Now, there is a caveat. Living in the Spirit does not mean that you don’t stand up for anything. What it means is that you recognize that your power is meant to bring life to everyone and anyone. You choose to love, to be angry when injustice to those who are most vulnerable is witnessed. It is about freedom for everyone knowing that freedom for everyone means that they are as worthy as you to be loved, cared for compassionately, supported physically, emotionally, spiritually, and socially.

Morgen Freeman hosted a docu series called, The Story of Us, and one of the episodes was called The March of Freedom. It was full of examples of what freedom means. Stories were told by people who had experienced the opposite of freedom. One woman spoke about the genocide of the Mayan people in Guatemala. Her whole family had been taken from her one by one, and brutally tortured and murdered over the course of a few years…mom, dad, and two brothers. There was the story of a man who had escaped the confines of a labour camp in North Korea, one into which he was born, had watched as people were gunned down, had seen a child beaten to death for keeping scrapes of food, a place where his own parents were so deadened that they did not know how to show love to their children. After being told tales about food by someone who ended up in the camp as a prisoner, he determined to find a way out and he did. Then over the course of ten years he was able to find his way to the U.S. where he now lives and is married with children. There was the transperson who had lived as a boy with his sister and parents in Afghanistan whose parents were murdered and then butchered as the children were hidden. The children then recused only to find themselves being trained to be suicide bombers and then rescued again to be truly freed, but his true freedom only came when he could choose to become a woman.

What so struck me as I listened to each of these stories and others in the documentary, as I thought about the freedom my mother could still make palatable in her story decades after that moment in her village in the Netherlands, about any freedom that I think of, I realized that freedom only comes when or because others make a choice for justice, for compassion, for love. Our choices can make the difference for another. We can choose to stand up against oppression, we can stand up for justice, we can stand up for the least of the people, those most vulnerable.

And this is where a clear distinction needs to be made, as there are many people standing up for their own rights and what is perceived as their rights and freedoms.

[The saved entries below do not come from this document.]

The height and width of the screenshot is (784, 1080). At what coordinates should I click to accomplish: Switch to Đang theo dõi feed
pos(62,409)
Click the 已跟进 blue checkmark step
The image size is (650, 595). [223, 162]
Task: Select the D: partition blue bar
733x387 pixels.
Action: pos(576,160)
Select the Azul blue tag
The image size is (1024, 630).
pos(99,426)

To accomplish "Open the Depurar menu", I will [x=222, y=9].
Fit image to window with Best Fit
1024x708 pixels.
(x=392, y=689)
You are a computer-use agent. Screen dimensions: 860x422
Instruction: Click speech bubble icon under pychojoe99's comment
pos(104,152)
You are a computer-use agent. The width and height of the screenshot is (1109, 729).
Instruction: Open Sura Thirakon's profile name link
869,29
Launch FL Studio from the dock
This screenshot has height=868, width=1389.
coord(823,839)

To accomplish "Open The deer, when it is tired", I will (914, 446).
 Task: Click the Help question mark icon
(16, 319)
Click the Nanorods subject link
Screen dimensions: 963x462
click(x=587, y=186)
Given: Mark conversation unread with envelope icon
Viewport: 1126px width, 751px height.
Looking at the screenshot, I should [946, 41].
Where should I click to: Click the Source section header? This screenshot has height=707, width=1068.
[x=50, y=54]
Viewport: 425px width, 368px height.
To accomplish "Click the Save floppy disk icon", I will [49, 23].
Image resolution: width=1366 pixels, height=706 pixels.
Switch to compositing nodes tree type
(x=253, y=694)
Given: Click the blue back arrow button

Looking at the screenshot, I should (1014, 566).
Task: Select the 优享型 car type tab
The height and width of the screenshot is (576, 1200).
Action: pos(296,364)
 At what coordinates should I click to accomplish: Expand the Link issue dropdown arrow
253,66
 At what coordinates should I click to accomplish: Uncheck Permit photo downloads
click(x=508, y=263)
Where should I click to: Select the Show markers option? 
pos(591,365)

This is especially important as we watch politicians making decisions and policies being put forth, as we see people in dissension and factions, to the point that our own families are in disagreement. One might wonder, well who has got it right? For the Christian that is not a difficult answer, the living it out may be difficult but the answer is not. Christ came so that all may have life and life abundant. Jesus’ whole ministry was spent with those on the margins of life, the poor, the vulnerable, those who had the least to offer. It was to those who were suffering that Jesus brought God’s life-giving message. This message is for everyone of us; we are all God’s children. Still, the call to love, to justice, and compassion, is given to those of us who have means, even some power over our own autonomy using that power to then lift others out of the muck and mire of life.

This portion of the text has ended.